Tutorial: Aperiodic Data and Jackknifes

We present a basic example of the use of the RascalC code for a single field, computing the 2PCF in \((r,\mu)\) bins, and calibrating for the non-Gaussianity parameter using jackknifes. Multiple field cases proceed similarly. Detailed documentation for all functions is given in associated pages, as overviewed in the Getting Started pages. Note that we here run the main code in the JACKKNIFE mode for an aperiodic data-set.

An associated tutorial (Tutorial: Periodic Data and Legendre Multipoles) shows how to run the code for Legendre multipoles in a periodic simulation.

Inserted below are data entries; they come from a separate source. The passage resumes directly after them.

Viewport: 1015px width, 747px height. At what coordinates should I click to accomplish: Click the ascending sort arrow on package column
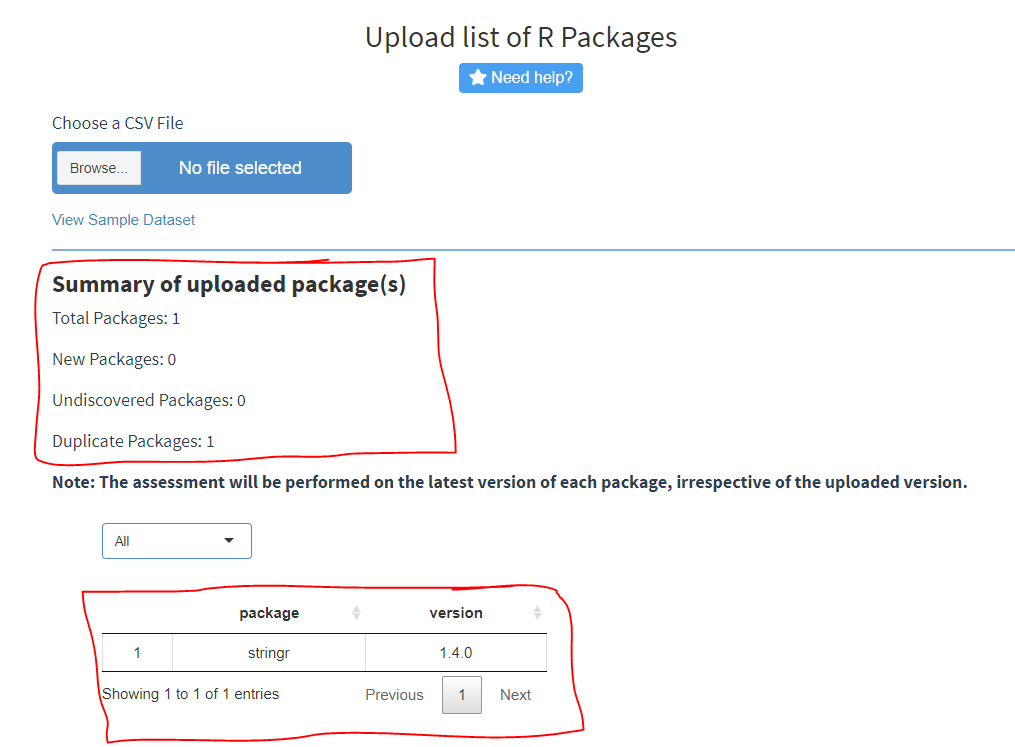356,608
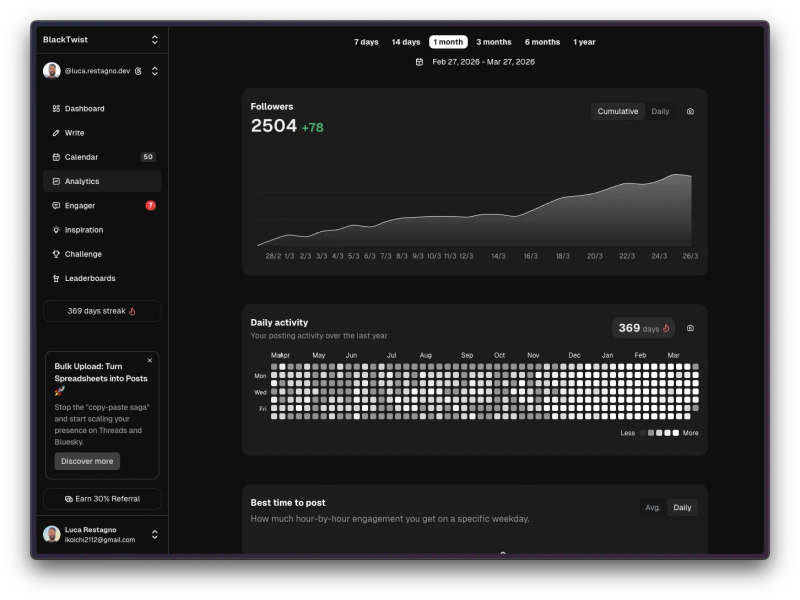Toggle Avg. view in Best time to post
Image resolution: width=800 pixels, height=600 pixels.
coord(652,507)
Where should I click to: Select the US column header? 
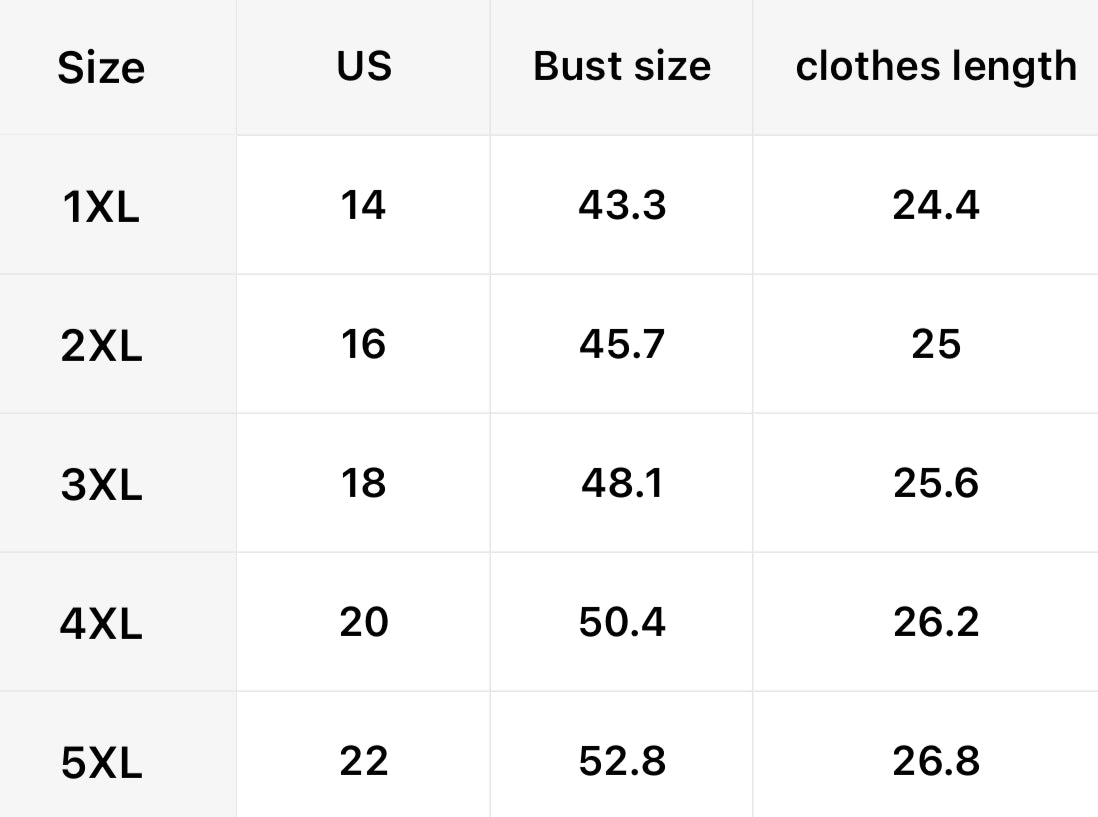pos(364,66)
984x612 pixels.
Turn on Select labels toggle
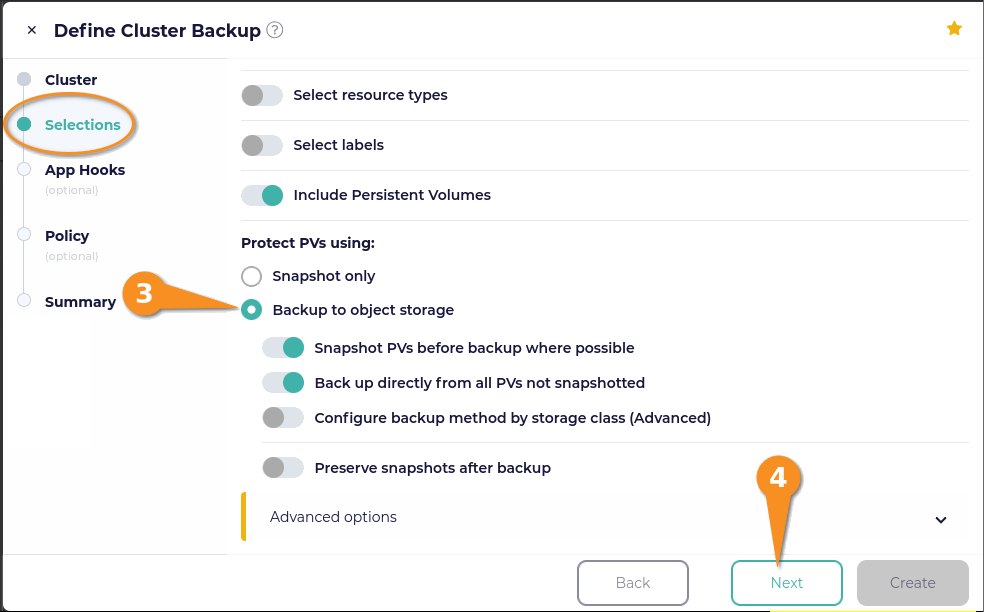coord(262,146)
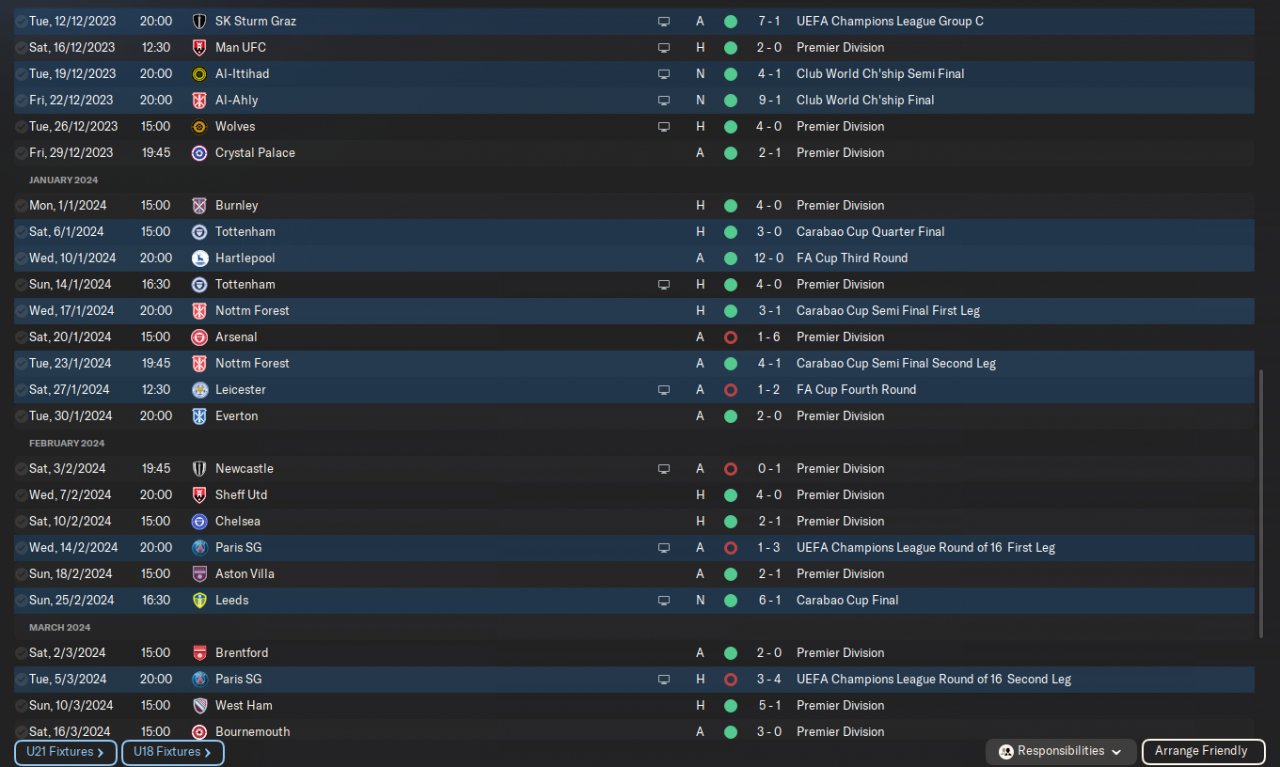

Here, we compute the covariance matrix for a single QPM mock dataset. We’ll work in the directory in which RascalC is installed for simplicity.

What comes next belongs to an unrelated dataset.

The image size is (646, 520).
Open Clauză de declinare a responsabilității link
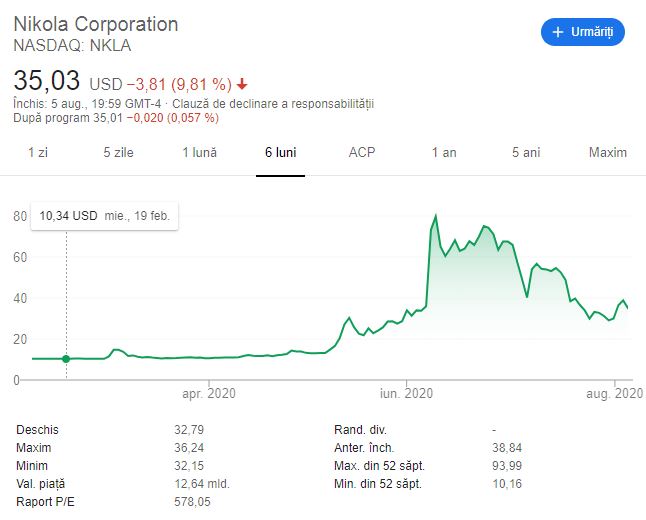273,104
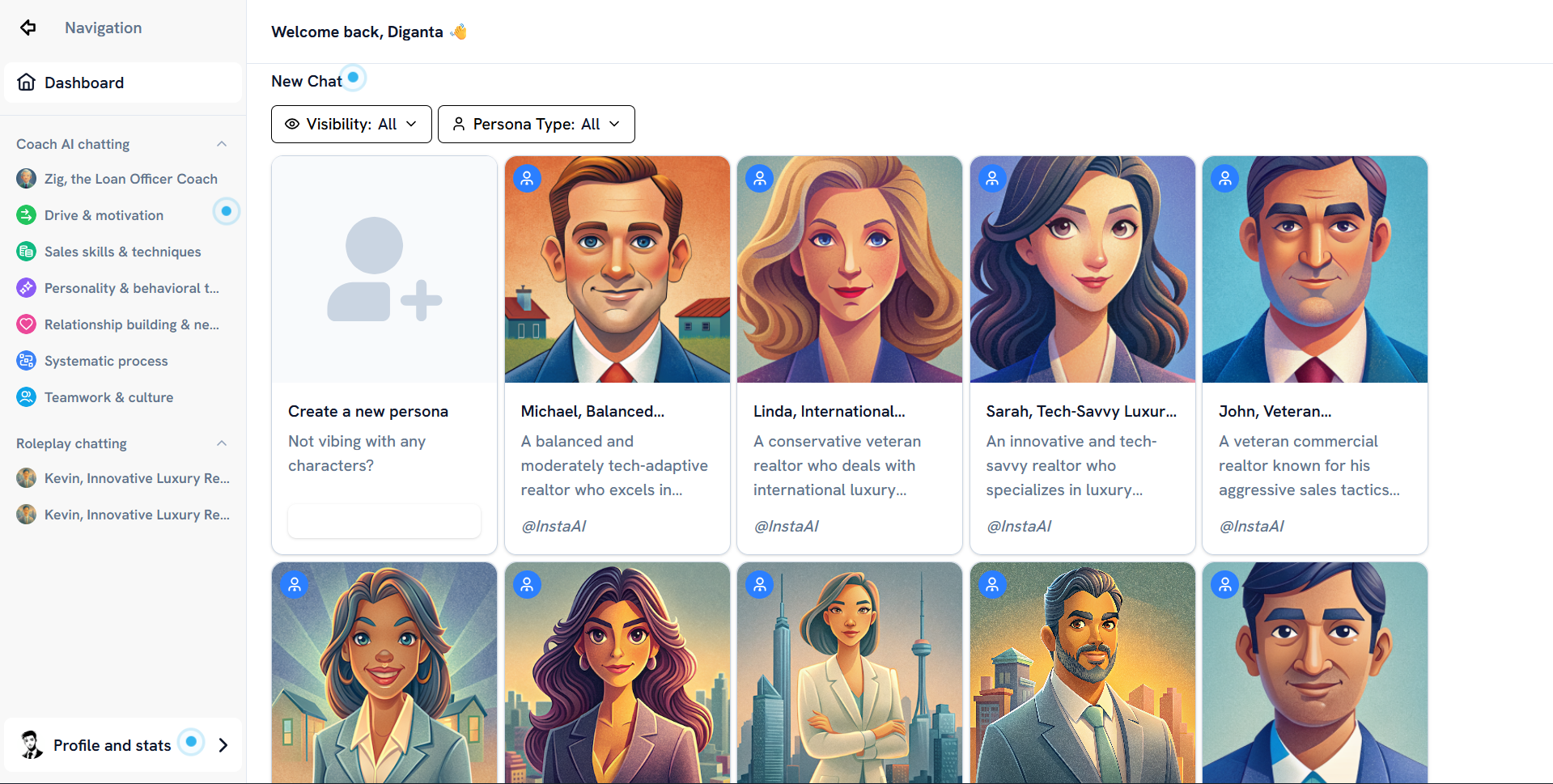
Task: Click the back arrow navigation icon
Action: point(28,28)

For advanced users who would like to do things in parallel when possible, here is a graph showing how each step depends on the results of others:

digraph deps { "convert_to_xyz galaxies" -> "create_jackknives galaxies"; "convert_to_xyz randoms" -> "create_jackknives randoms" -> "take_subset_of_particles"; {"write_binning_file cov" "take_subset_of_particles"} -> "jackknife_weights"; {"write_binning_file corr" "create_jackknives galaxies" "create_jackknives randoms" "take_subset_of_particles"} -> "xi_estimator_aperiodic"; {"write_binning_file cov" "create_jackknives galaxies" "create_jackknives randoms" "take_subset_of_particles" "jackknife_weights"} -> "xi_estimator_jack"; {"write_binning_file corr" "write_binning_file cov" "take_subset_of_particles" "jackknife_weights" "xi_estimator_aperiodic"} -> "./cov"; {"jackknife_weights" "xi_estimator_jack" "./cov"} -> "post_process_jackknife"; }

1) Pre-Processing

Inputs:

  • mock_galaxy_DR12_CMASS_N_QPM_0001.txt: Galaxy positions and weights for the QPM mock in (Ra,Dec,redshift,weight) format.

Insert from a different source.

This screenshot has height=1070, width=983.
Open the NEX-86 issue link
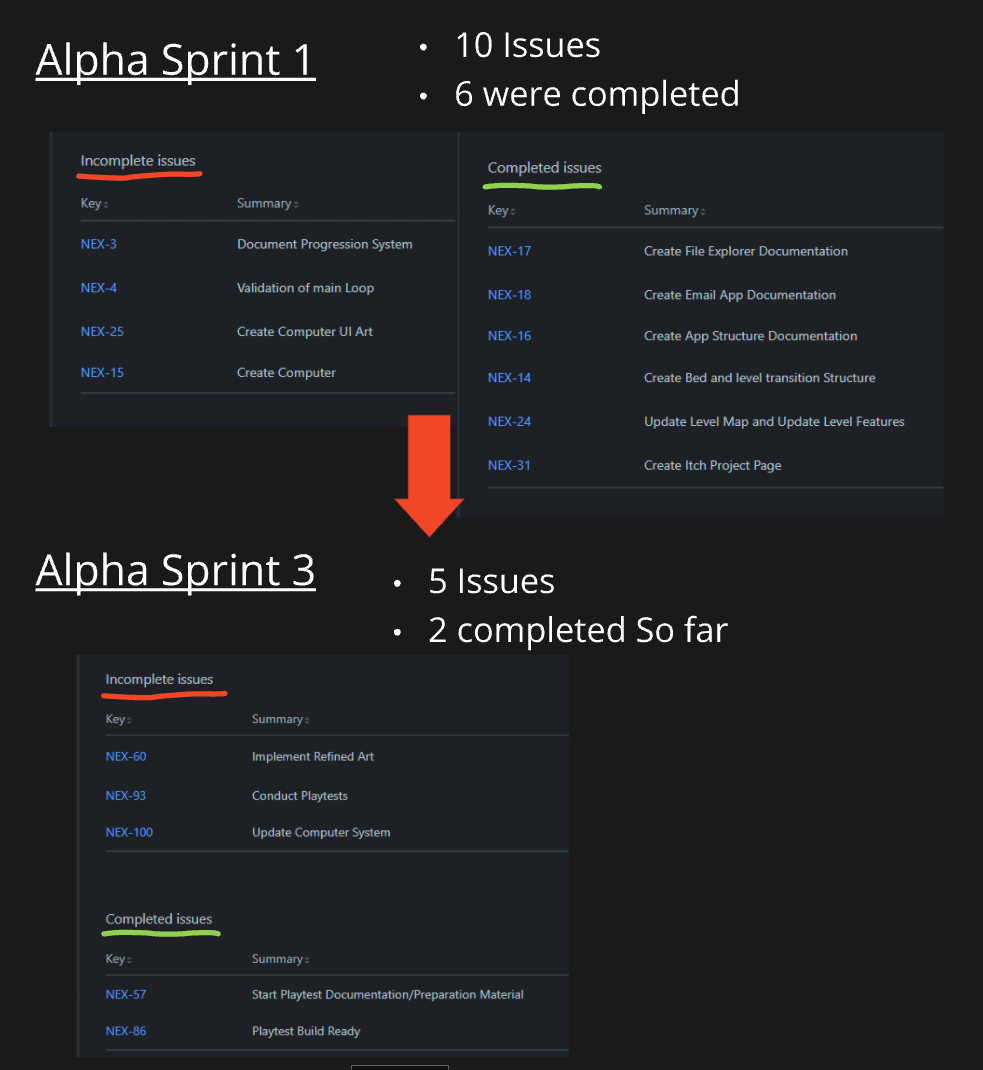tap(126, 1031)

  • mock_random_DR12_CMASS_N_50x1.txt: 50x Random positions and weights for the CMASS survey in (Ra,Dec,redshift,weight).

First, we’ll convert these into Cartesian (x,y,z,weight) coordinates, using \(\Omega_m = 0.29\), \(\Omega_k = 0\), \(w_\Lambda = -1\) (to be consistent with the QPM mock data creation):

python python/convert_to_xyz.py mock_galaxy_DR12_CMASS_N_QPM_0001.txt qpm_galaxies.xyz 0.29 0. -1
python python/convert_to_xyz.py mock_random_DR12_CMASS_N_50x1.txt qpm_randoms_50x.xyz 0.29 0. -1

(See Coordinate Conversion).

These are saved as qpm_galaxies.xyz and qpm_randoms_50x.xyz in (x,y,z,weight) format.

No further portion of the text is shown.